Thanks for putting it so eloquently. To me when I hear the word threat, it indicates an immediate response is required where a risk or vulnerability we have time to remediate or lessen the impact. If I have an active insider threat, I need to be monitoring, auditing, intervening, and actively trying to shut it down. If it is just an uninformed executive who might click on a phishing email, then I have time to ensure my user education is improved, to install an anti-phishing product, to have a one-on-one security briefing, etc. Where I live, a hurricane is a threat, but not in November through April, and only when there is a named storm. Which then we usually have days to weeks to prepare. Any user is a threat to do something bad, whether malicious or not, to me an insider threat is something requiring an immediate response. Perhaps insider risk would be a better title.....
One of the reasons I got into this field is that I was appalled by how lightly security would often be taken in organizations I was with before.
2 examples from a single organization, where I was working as a system admin: -
1) A director had a dedicated WiFi channel with full intranet access & unrestricted internet access, of which he'd tend to share the WPA key with whoever visited him --- it would never be changed!
2) The GM once called me to check an issue on his Mac; while I was at it, he excused himself to grab his lunch --- leaving me with full access to his laptop, with the emails & all the info there. (Worse, he didn't bother to log off)
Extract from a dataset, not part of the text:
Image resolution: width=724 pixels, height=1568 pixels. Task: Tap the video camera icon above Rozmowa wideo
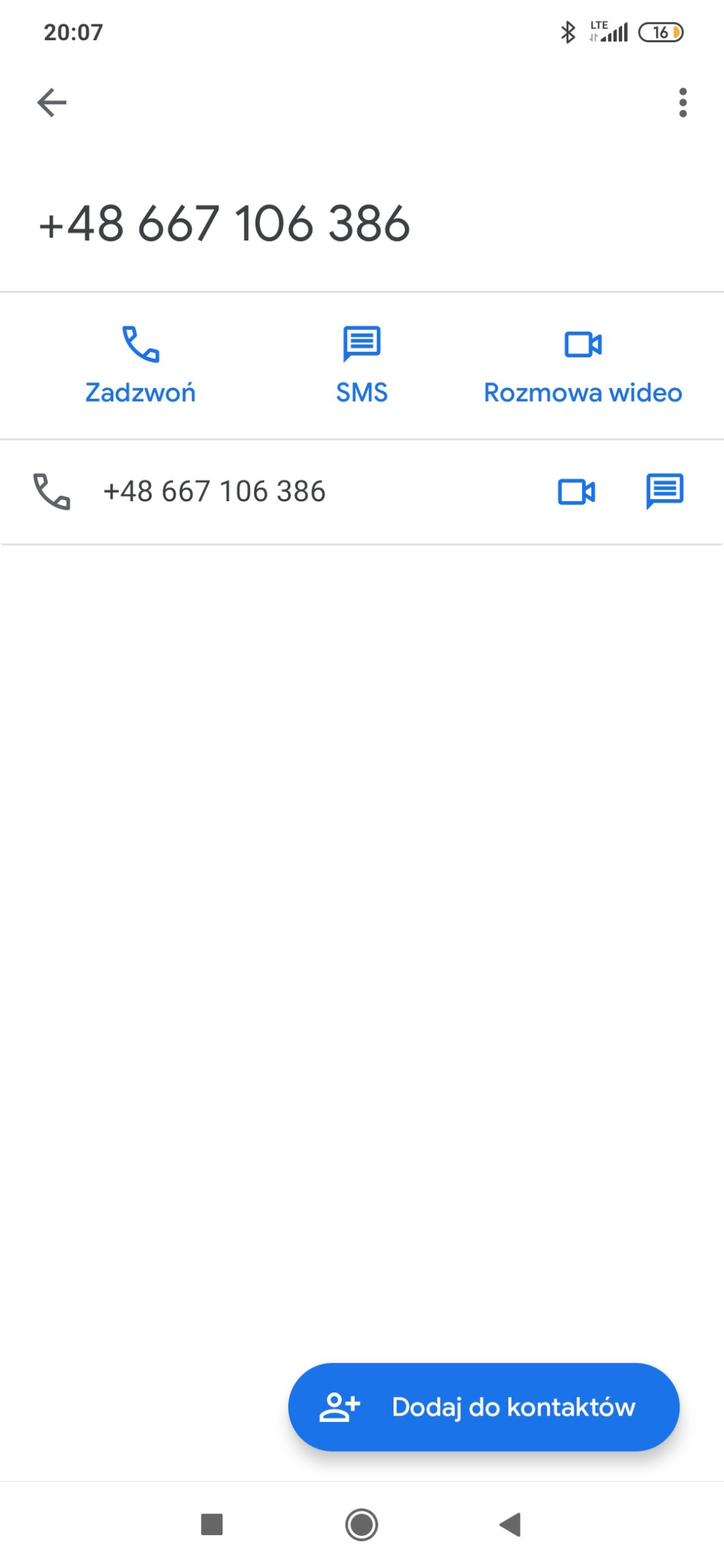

(Most ironic was that this organization got itself certified in ISMS)
Anyways, back to these examples, while I see anything that may compromise IT Security as a threat --- be it malicious or not --- we might consider these as vulnerabilities that have been created, & could potentially be exploited. In the case of 1, an outsider could get access to the internal network to launch an attack or carry out reconnaissance; with 2, the GM's system could be used to send out fake emails, or there may be data leakage / theft.
So the parties that have malicious intentions and take advantage of these vulnerabilities could be seen as the threat actors, rather than the executives themselves.